Tym razem zamiast modlitwy pod Krzyżem ks. Sławomir zaprosił do spotkania i modlitwy przy Żłóbku, jako że jest to czas Bożego Narodzenia i nie chcemy zamykać się na Tajemnicę Wcielenia, chociaż dla uczestników Wieczernika to trudny czas związany z pandemią.
„Piękna sceneria stajenki w bocznej nawie Sanktuarium ukazuje nam nie tylko maleńkie Boże Dzieciątko złożone na sianie, ale widzimy przy Panu Jezusie Jego najbliższych – Maryję i Józefa. Patrząc na tę scenę dostrzegamy , że oprócz Świętej Rodziny są obecne Chóry Anielskie, co symbolicznie oznajmia nam, że Niebo zstąpiło na ziemię. Bo tam, gdzie jest Bóg, tam są też aniołowie, którzy trwają nieustannie w modlitwie, adoracji i uwielbieniu. Trwają w miłości, bo miłość to obecność. Święty Jan Paweł II powiedział, że jeśli kochamy, to chcemy być przy drugiej osobie, chcemy trwać przy niej. A czy my tęsknimy za Panem Bogiem, za świątynią i za Jezusem w Eucharystii? Uczmy się od Aniołów trwania, modlitwy i tęsknoty za miłością. W naszej szopce widzimy jeszcze oprócz Świętej Rodziny i Trzech Mędrców, figury zwierząt: woła i osiołka. To symbol świata zwierząt, które również intuicyjnie służą Panu Bogu i nam. Wół może być także symbolem ludzi ciężkiej pracy, konsekwencji, a osiołek często kojarzy się nam z głupotą. Jednak i wół i osioł stanęli u stóp Dzieciątka, aby ogrzać swoim oddechem, konsekwentni i uparci.
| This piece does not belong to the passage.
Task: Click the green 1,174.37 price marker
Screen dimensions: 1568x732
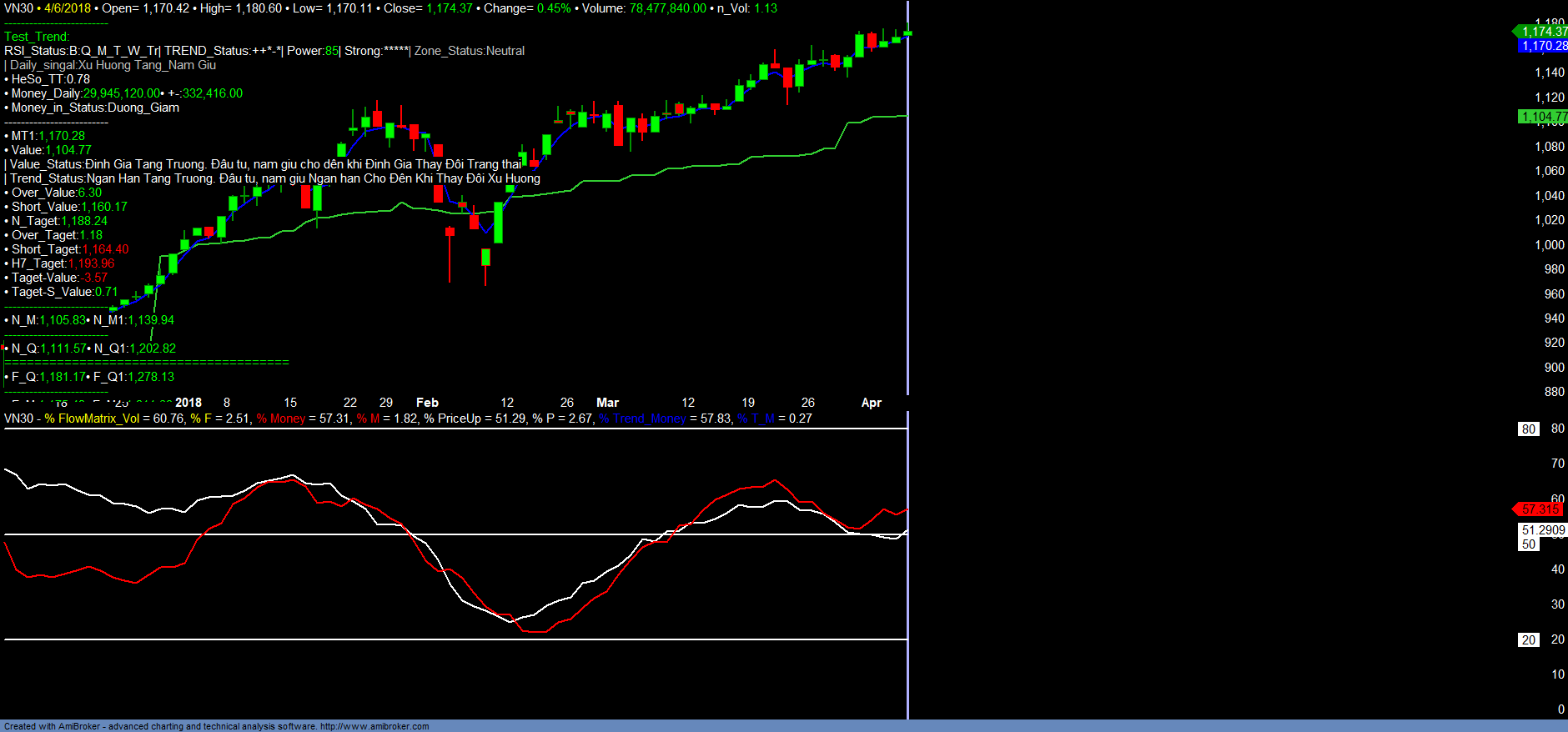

To także zwierzęta zwyczajne, niepozorne. Osioł stał się towarzyszem w życiu Maryi i Józefa, a także Jezusa, kiedy podróżował z Nimi do Egiptu. Na ośle również Jezus wjeżdżał do Jerozolimy. Osioł staje się wierzchowcem Zbawiciela, bo Pan Bóg wybiera to, co małe, niepozorne i to, co nie nosi głowy wysoko; wybiera tych, co potrafią uznać swoją słabość. Jeśli Bóg wybiera właśnie osła do pomocy, to my również możemy być takimi osiołkami -niepozornymi, szarymi, może nawet głupiutkimi, ale wiernymi, usłużnymi. Bo Bóg wybiera to, co głupie dla świata, aby zawstydzić mędrców.”
„Adorując dzisiaj ten żłóbek, wpatrując się oczami wyobraźni, oczami osiołka, wołu, pasterzy, mędrców , aniołów, starajmy się dostrzec obecnego wśród nas Jezusa, który do nas przychodzi w Eucharystii, bo Słowo stało się Ciałem nie tylko w Betlejem, ale także w Wieczerniku i zamieszkuje w naszych sercach. Jak najczęściej zapraszajmy Jezusa Chrystusa, uwielbiajmy Go w naszych duszach i naszych sercach.
Pierwsza sobota miesiąca stycznia to piękny czas spotkania w modlitwie i adoracji ze Świętą Rodziną, z Jezusem, ze Świętymi Aniołami. Dziękujemy wszystkim uczestnikom Wieczernika, księdzu Sławkowi, księdzu Proboszczowi i księdzu Henrykowi, który dzielnie trwał w konfesjonale. Wszystkim za wszystko wielkie Bóg zapłać!